The motion to quash alleges that the statute is so vague and indefinite and uncertain in its language, and so incompletely defines any alleged offense, that the statute is repugnant to the provisions of the Constitution of Pennsylvania and to the Constitution of the United States; that the statute is further unconstitutional under both constitutions because it prescribes no standard for a determination of whether the words used are in fact lewd, lascivious or indecent; that the statute is unconstitutional under both constitutions because it discriminates against conversations by telephone; and that the statute is unconstitutional under both constitutions in that it impinges on the constitutional guarantees of freedom of speech.

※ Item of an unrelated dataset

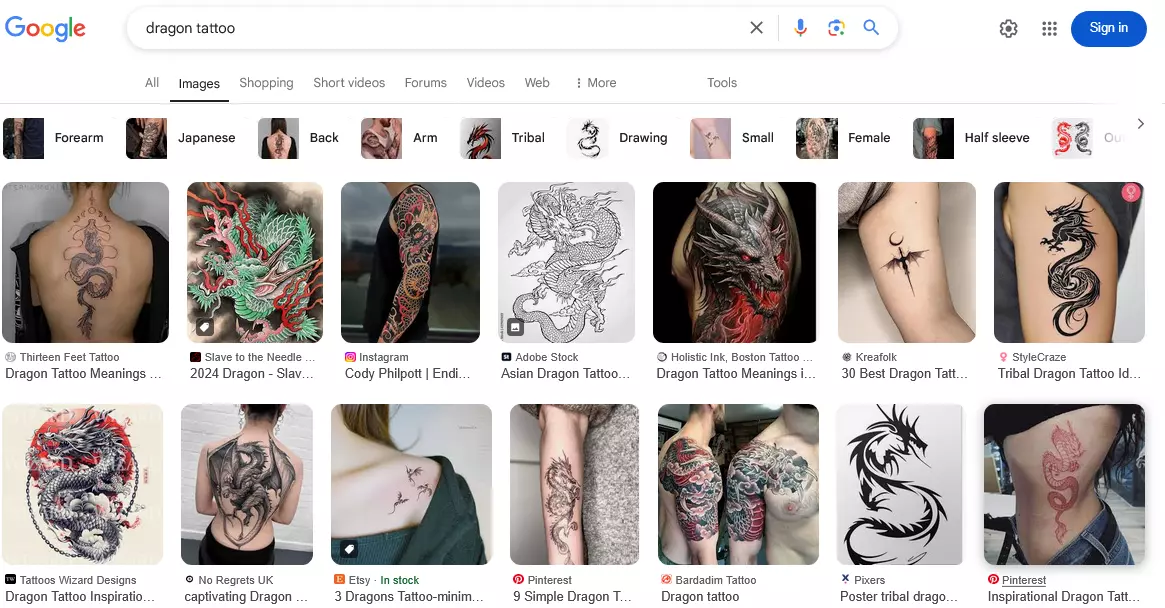The height and width of the screenshot is (608, 1165).
Task: Open the Pinterest Inspirational Dragon Tattoo link
Action: 1062,596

Defendant in his brief states that the motion to quash the indictment “is a frontal attack on the statute itself and the indictment.” The brief also states “we assert a frontal attack on the statute, irrespective of the actual conversation that may be involved in this case. The district attorney should welcome this attack because the constitutional aspect of the case should be resolved.” In his brief, defense counsel further requests [135]*135that the grounds be placed on both the First and Fourteenth Amendments.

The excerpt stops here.